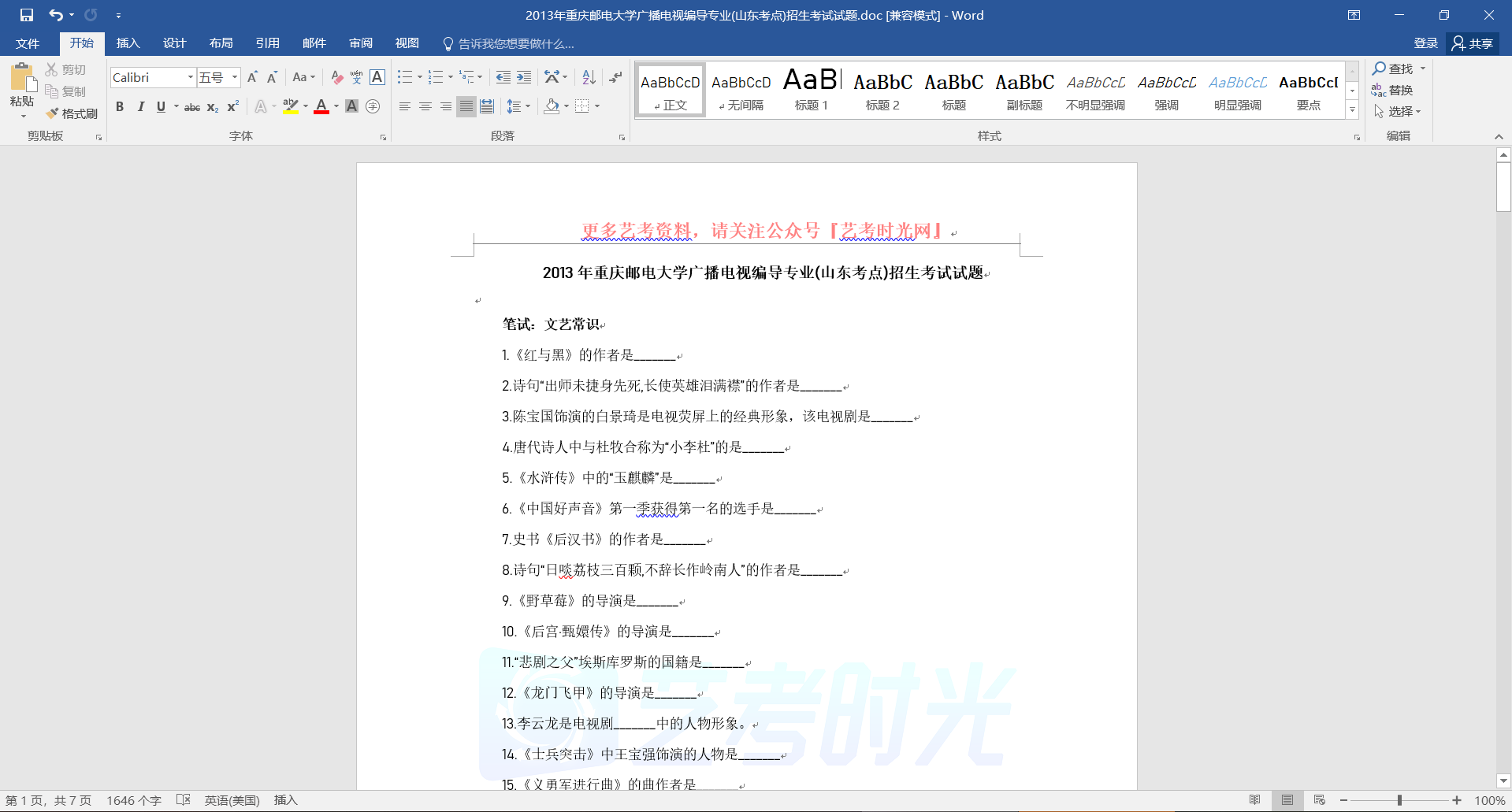Click the 共享 share button

[1473, 43]
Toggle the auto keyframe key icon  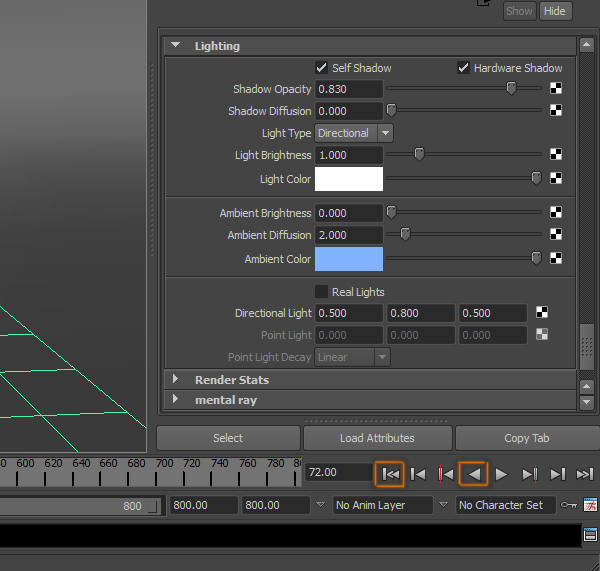[568, 505]
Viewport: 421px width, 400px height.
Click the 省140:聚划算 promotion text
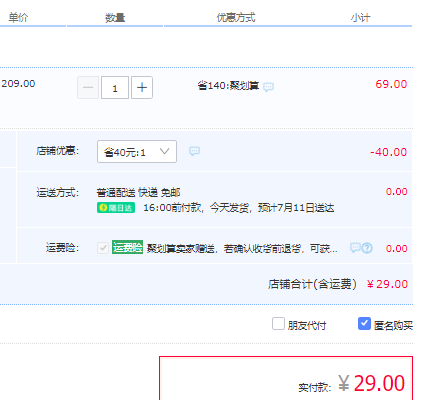228,86
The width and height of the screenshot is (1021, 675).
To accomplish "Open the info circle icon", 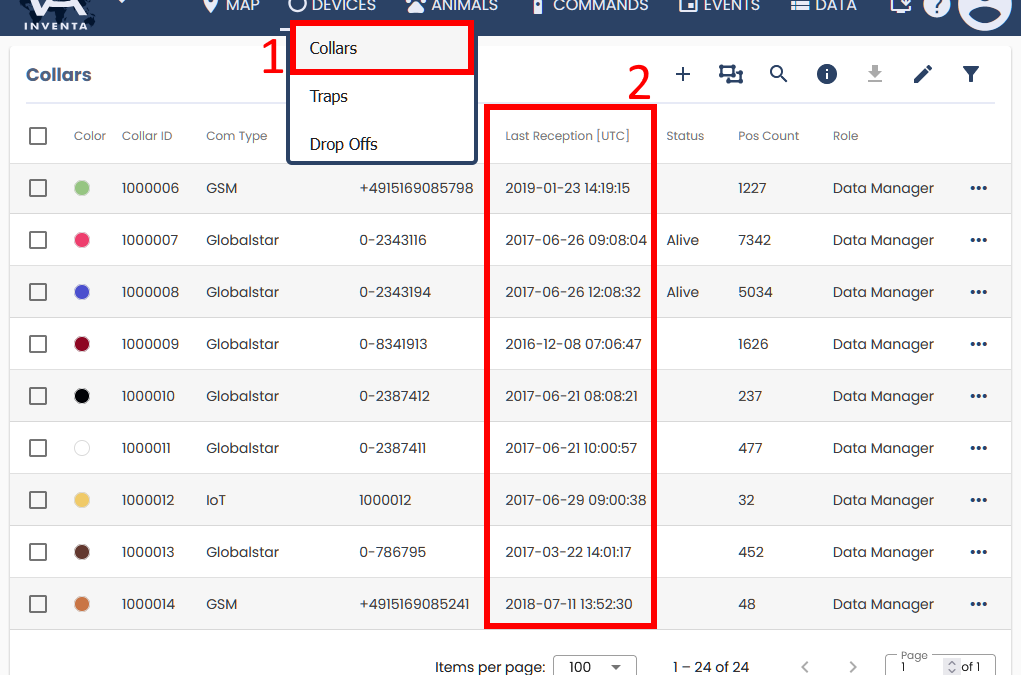I will (x=826, y=74).
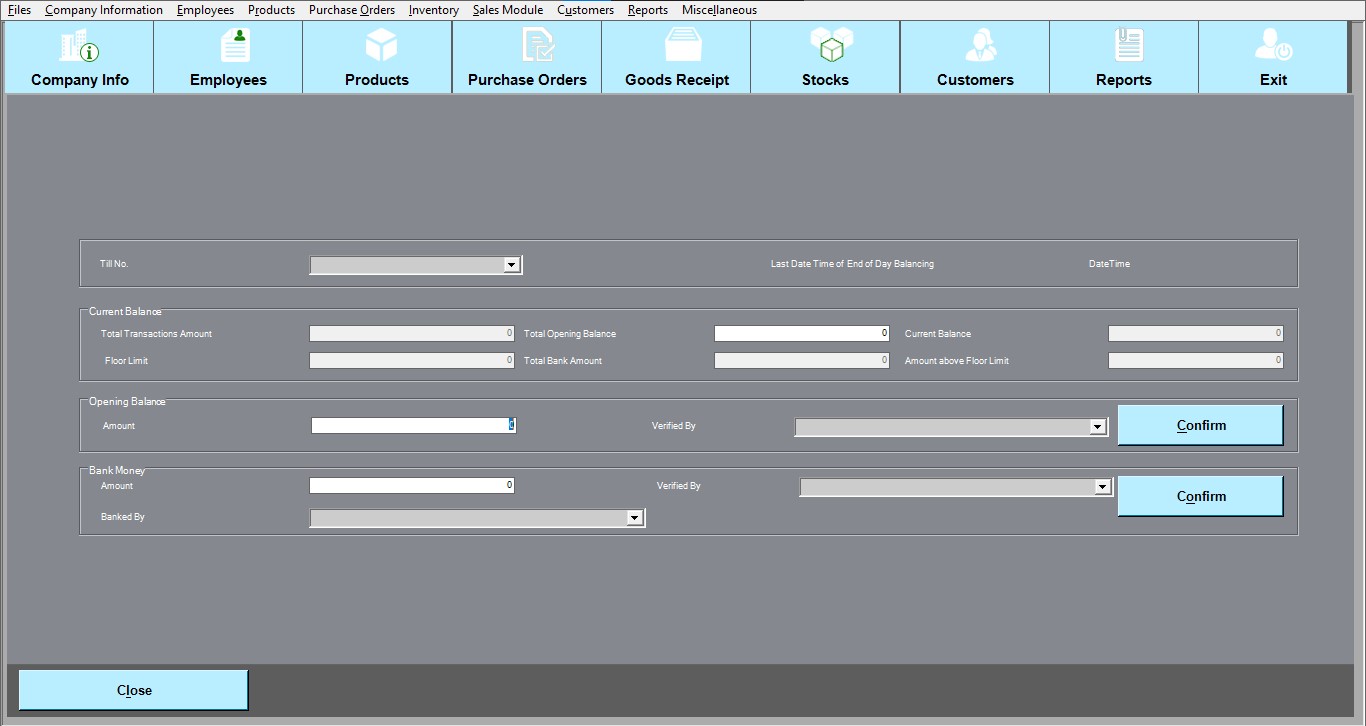1366x726 pixels.
Task: Open the Products box icon
Action: point(378,46)
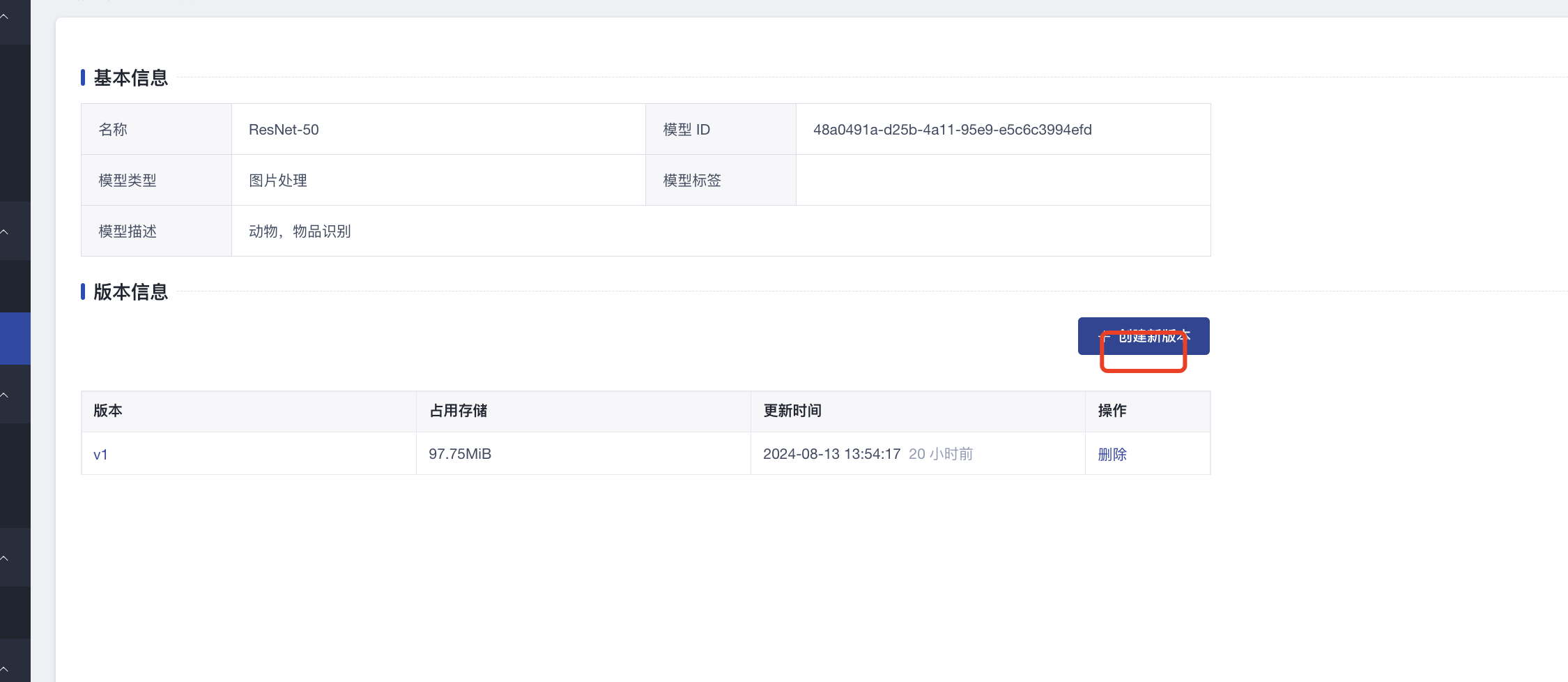
Task: Click the 占用存储 column header
Action: [x=458, y=411]
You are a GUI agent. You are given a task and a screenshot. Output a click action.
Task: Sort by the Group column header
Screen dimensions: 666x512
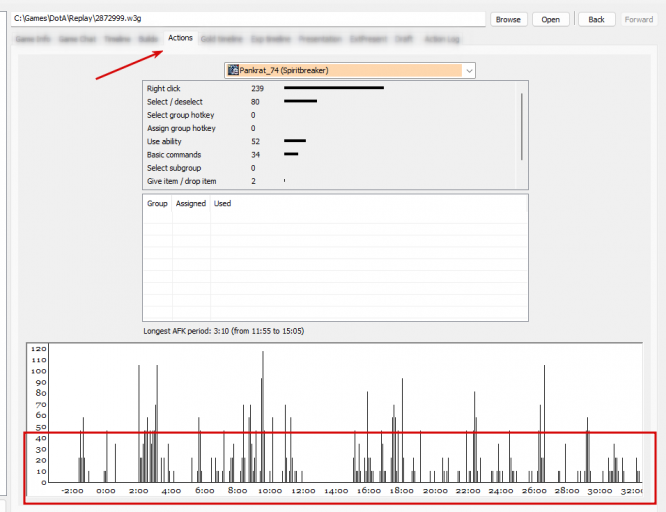click(157, 204)
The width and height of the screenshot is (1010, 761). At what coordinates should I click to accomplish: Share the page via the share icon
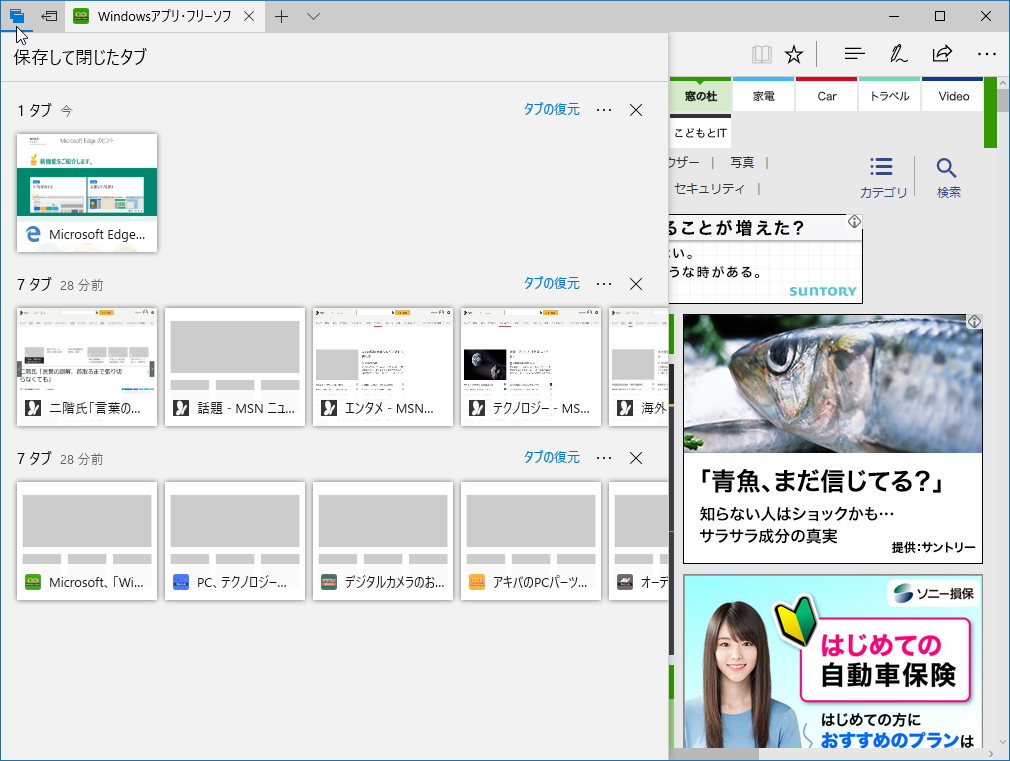point(942,54)
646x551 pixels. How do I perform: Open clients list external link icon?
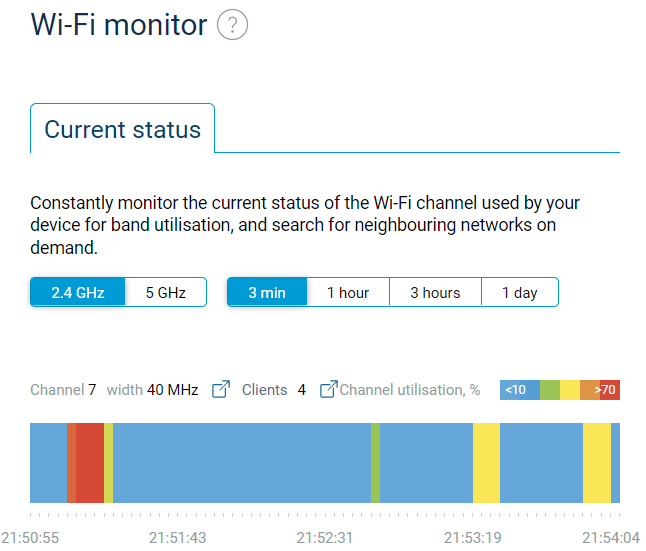[x=328, y=389]
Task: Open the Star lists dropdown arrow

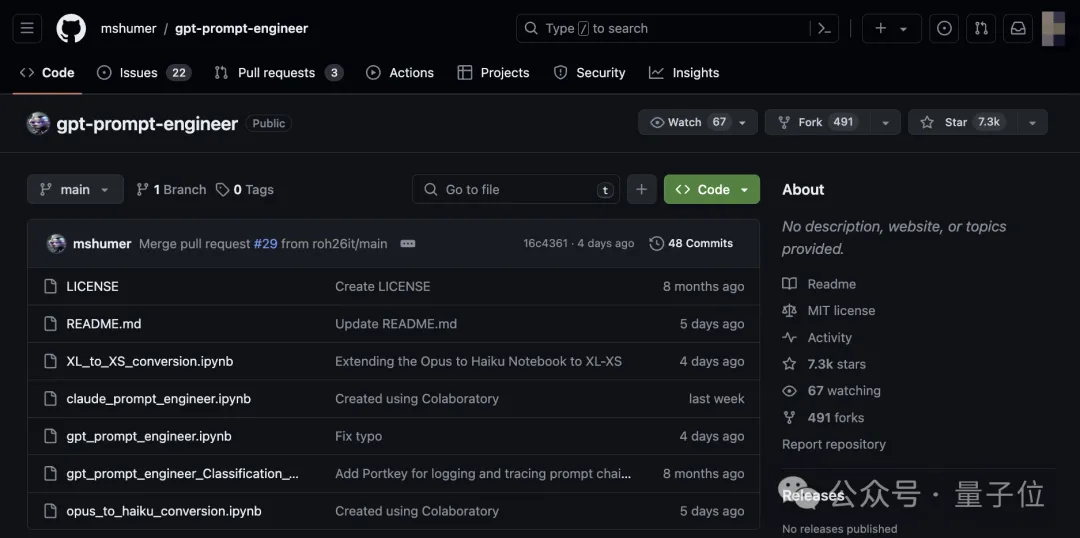Action: (1032, 122)
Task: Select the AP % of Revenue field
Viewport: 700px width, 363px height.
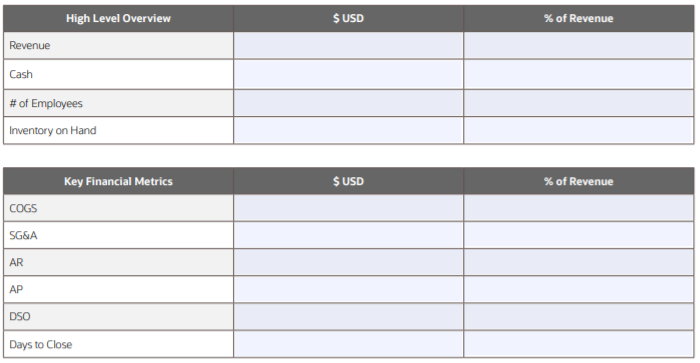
——
**About this task**
With all pictures omitted, return the lines from the line containing "The width and height of the screenshot is (1010, 761)." through the closing line of the listing above, exactly and inclusive.

**Solution to this exercise**
The width and height of the screenshot is (1010, 761). At what coordinates should I click to accomplish: Share the page via the share icon
point(942,54)
646x551 pixels. How do I perform: Open clients list external link icon?
[x=328, y=389]
Task: Open the Star lists dropdown arrow

Action: (1032, 122)
Task: Select the AP % of Revenue field
Viewport: 700px width, 363px height.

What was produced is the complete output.